● **REQUEST A**
From the excerpt on discovery time rules, list what the rule in force before September 2000 required for the time for discovery to be extended.
● **REQUEST B**
Reproduce the passage of the excerpt on discovery time rules from "Prior to September" to "of good cause.".

● **TEXT EXCERPT**
R. 4:24-1(c) is one of several rules that deal with the time permitted for discovery, many of which were amended effective in September 2000, as a part of the "Best Practices" initiative. It is important to understand the relationship among the various rules bearing on the issue presented here.
Prior to September 2000, the time permitted for discovery was governed by R. 4:24-1, which dealt with the matter in relatively simple terms. Discovery was to be completed as to each defendant within 150 days of the date of service of the original complaint on that defendant unless an order was entered before the expiration of that period expanding the time for discovery. The rule required notice and a showing of good cause.

● **MATERIAL**

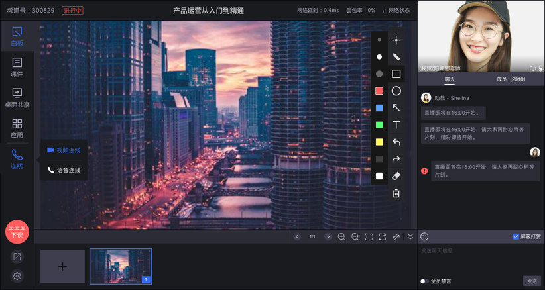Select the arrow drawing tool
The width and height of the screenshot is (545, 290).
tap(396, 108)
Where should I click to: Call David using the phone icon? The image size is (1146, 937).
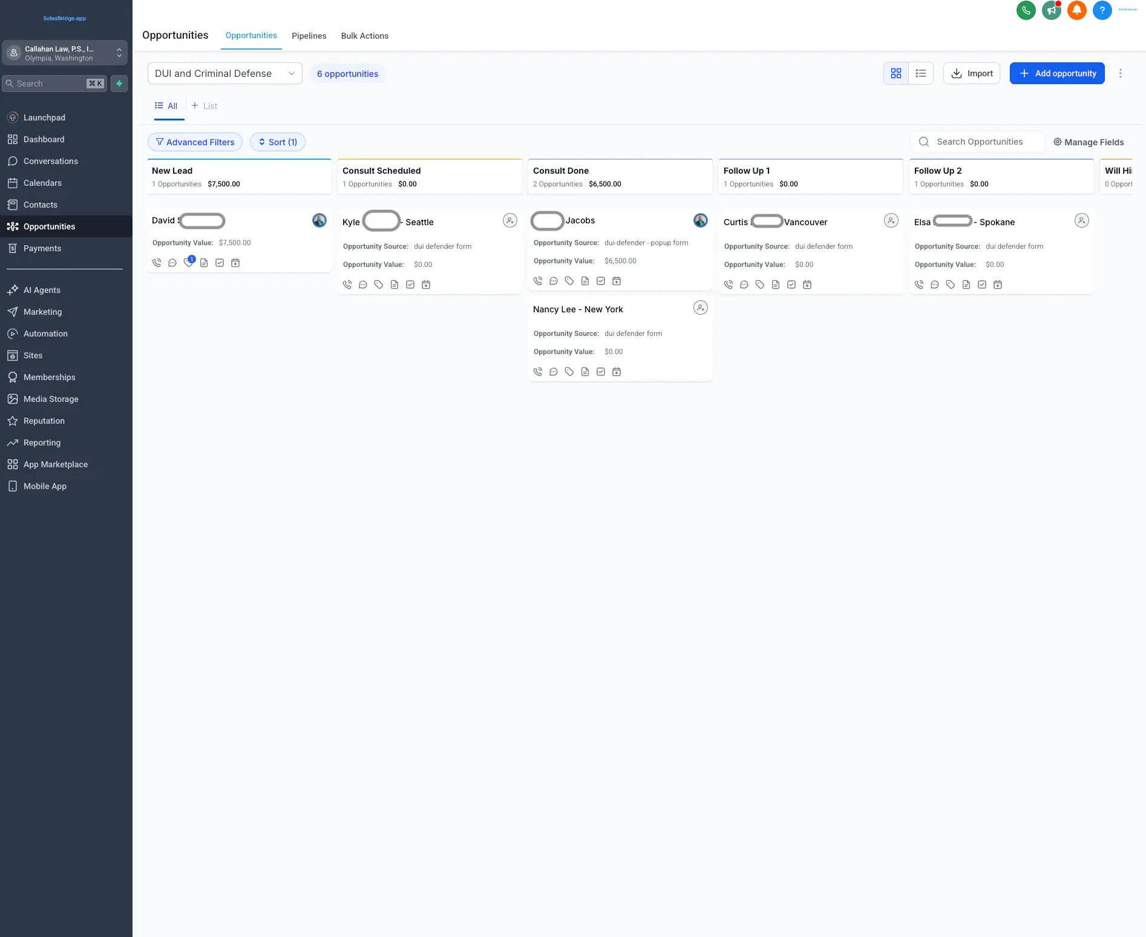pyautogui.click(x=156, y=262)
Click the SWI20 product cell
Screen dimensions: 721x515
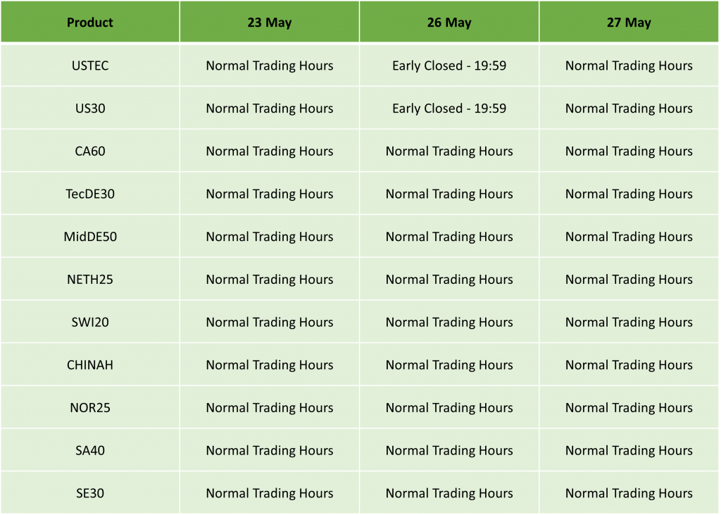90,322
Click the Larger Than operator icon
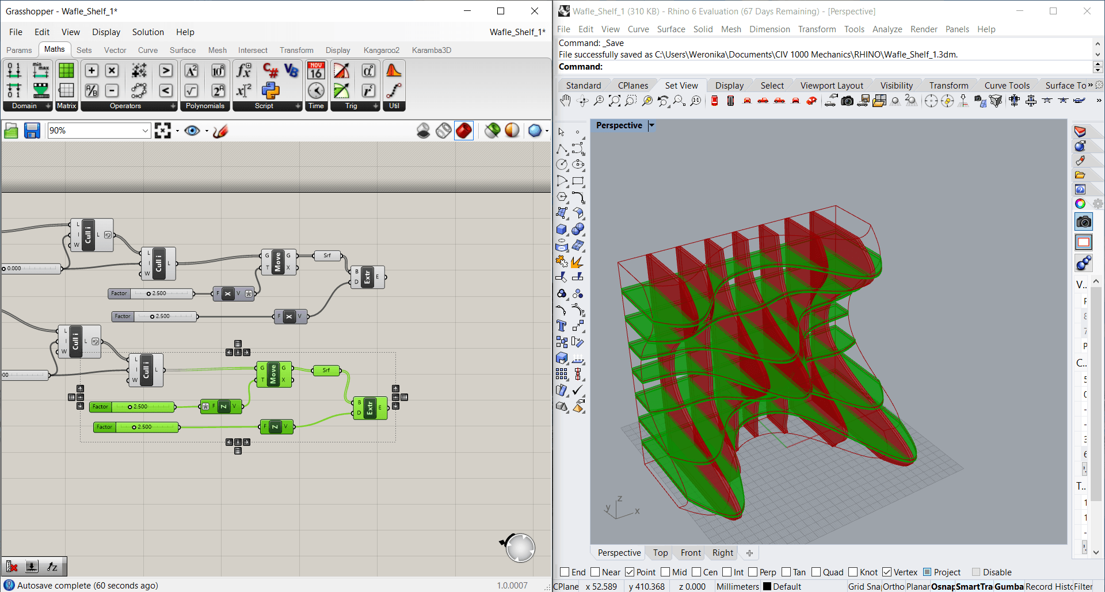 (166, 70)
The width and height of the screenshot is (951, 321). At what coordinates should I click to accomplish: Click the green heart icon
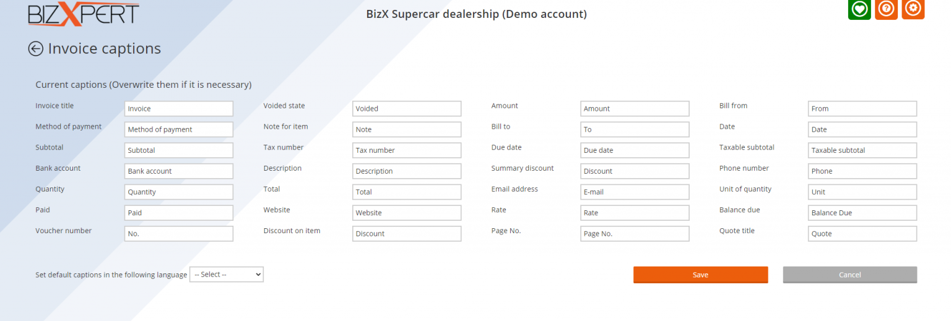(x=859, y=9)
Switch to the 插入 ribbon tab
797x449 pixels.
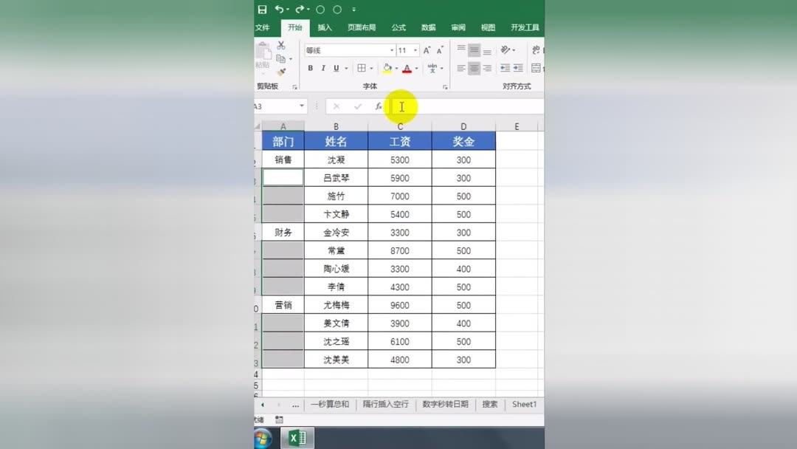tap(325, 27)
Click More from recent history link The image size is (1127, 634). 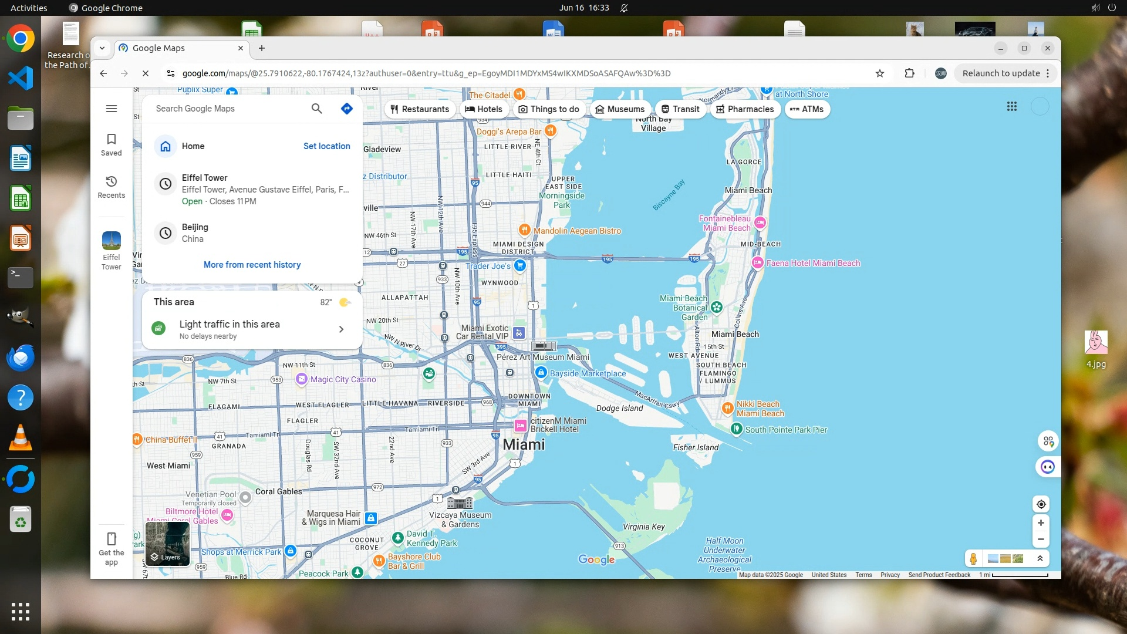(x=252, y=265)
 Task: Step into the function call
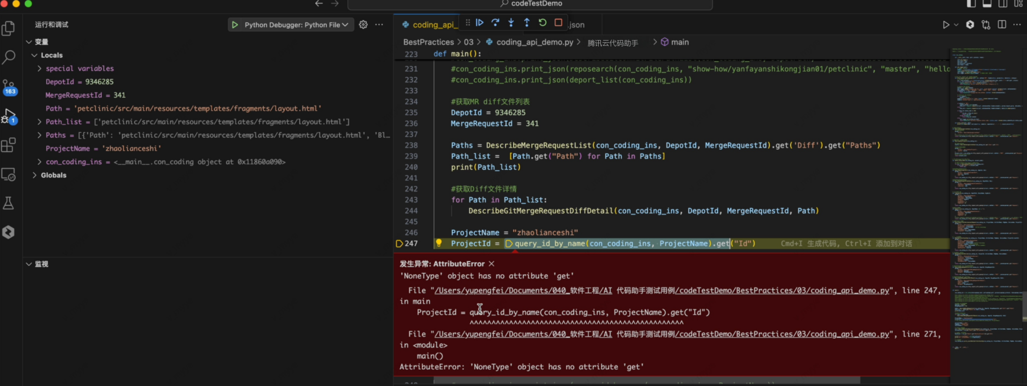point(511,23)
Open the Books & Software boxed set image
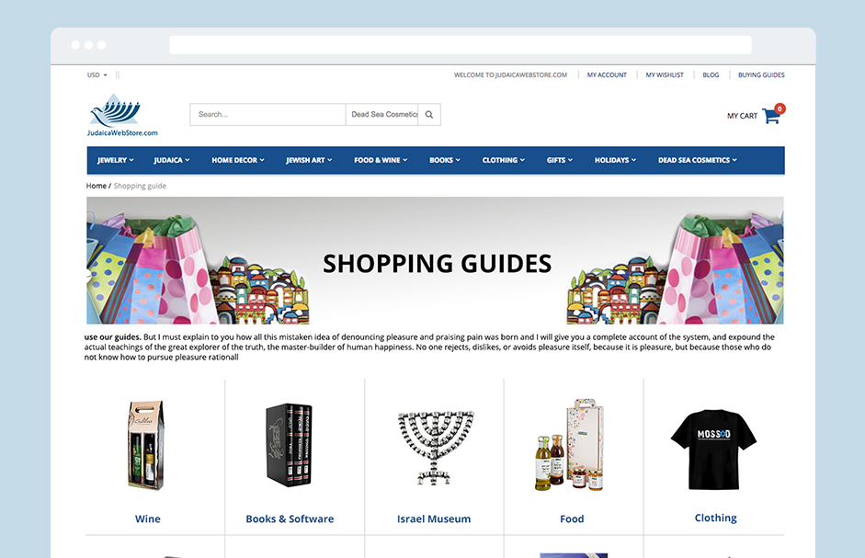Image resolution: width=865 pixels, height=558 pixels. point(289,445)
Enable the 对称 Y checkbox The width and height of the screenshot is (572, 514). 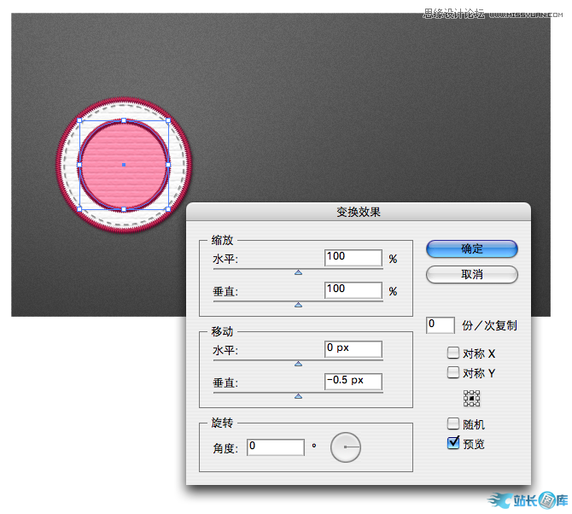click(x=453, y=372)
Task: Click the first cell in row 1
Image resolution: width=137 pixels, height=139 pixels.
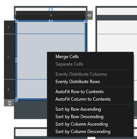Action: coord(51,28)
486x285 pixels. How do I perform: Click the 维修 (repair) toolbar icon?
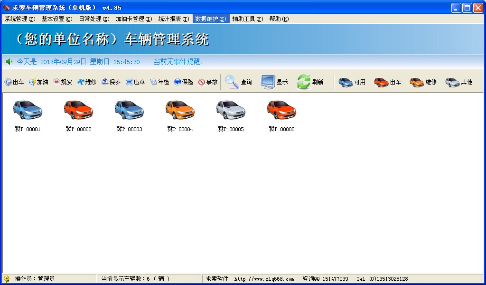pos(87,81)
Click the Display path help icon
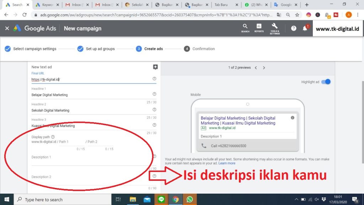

● **CORRECT ANSWER A**
- An order expanding the time for discovery
- Entry of that order before the 150-day period expired
- Notice
- A showing of good cause

● **CORRECT ANSWER B**
Prior to September 2000, the time permitted for discovery was governed by R. 4:24-1, which dealt with the matter in relatively simple terms. Discovery was to be completed as to each defendant within 150 days of the date of service of the original complaint on that defendant unless an order was entered before the expiration of that period expanding the time for discovery. The rule required notice and a showing of good cause.